Si la jeunesse, c’est l’envie, la vitesse, les appuis et la décision, alors la jeune Justine Rouquet, née en 2007, joueuse de Montpellier, classée dernier de l’Arkema Première Ligue peut espérer être appelée en Equipe de France A, sans passer par les U20 et U23 qui n’existaient pas, vingt ans auparavant, quand la France a sorti, sa meilleure équipe de l’histoire dans la décennie 2010-2019, proche d’être la meilleure équipe du monde.

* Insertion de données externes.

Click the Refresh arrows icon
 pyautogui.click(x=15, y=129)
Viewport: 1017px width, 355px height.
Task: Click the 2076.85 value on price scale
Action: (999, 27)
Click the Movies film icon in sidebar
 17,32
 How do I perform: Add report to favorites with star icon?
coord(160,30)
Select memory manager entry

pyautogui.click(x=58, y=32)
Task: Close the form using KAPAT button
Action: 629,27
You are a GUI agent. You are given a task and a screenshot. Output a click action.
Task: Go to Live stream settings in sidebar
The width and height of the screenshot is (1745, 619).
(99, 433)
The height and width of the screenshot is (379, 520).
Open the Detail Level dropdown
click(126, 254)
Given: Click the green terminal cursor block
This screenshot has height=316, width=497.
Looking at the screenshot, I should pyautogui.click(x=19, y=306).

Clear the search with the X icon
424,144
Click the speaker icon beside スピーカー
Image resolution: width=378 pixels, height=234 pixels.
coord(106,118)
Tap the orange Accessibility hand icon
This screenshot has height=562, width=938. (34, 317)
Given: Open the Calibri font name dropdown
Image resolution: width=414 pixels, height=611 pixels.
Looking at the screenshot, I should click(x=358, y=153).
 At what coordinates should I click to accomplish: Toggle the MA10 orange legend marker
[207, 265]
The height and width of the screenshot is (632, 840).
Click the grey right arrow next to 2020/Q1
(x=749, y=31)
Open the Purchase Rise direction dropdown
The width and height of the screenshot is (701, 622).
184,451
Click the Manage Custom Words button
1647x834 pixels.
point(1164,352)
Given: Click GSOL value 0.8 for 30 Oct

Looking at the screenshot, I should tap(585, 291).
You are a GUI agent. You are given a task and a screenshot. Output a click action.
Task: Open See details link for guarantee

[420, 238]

A sa signature, face au Paris Saint Germain, sur une belle de contre, elle place une balle qui finit sous la transversale de Mary Earps. De cinquante mètres dira le spectateur, peut-être quarante cinq mètres pour le métreur, mais avec une telle maitrise technique qu’elle monte comme une fusée et à son apogée, descend à la même vitesse, répondant au principe physique de Galilée et Newton :
- Galilée a montré expérimentalement que, en l’absence de résistance de l’air (l’espace), tous les corps tombent de la même façon (même accélération), indépendamment de leur masse.
- Newton a formulé la loi de la gravitation universelle : toute paire de masses s’attire avec une force proportionnelle au produit de leurs masses et inversement proportionnelle au carré de la distance qui les sépare.
Ce qui fait qu’un objet descend plus vite et plus verticalement qu’il ne monte.
Pour sentir cela à 18 ans, le sentir après des milliers de frappes, c’est que la joueuse dort avec un ballon, vit avec un ballon, maudit ses erreurs, pense à les réduire à néant, pour se satisfaire, plus tard, de ce qui n’existe pas encore : son rêve.
Déjà ses appuis à l’aller avaient de quoi interpeller. Il y a des trajectoires qui sont faites pour ne pas prendre le chemin de tout le monde.
A l’évidence, c’est la vie de football qui attend cette montpelliéraine.
Pourquoi pas en A. Car c’est son niveau d’espérance, d’oxygène. Et peu importe l’âge.
ET surtout qu’elle continue de rêver.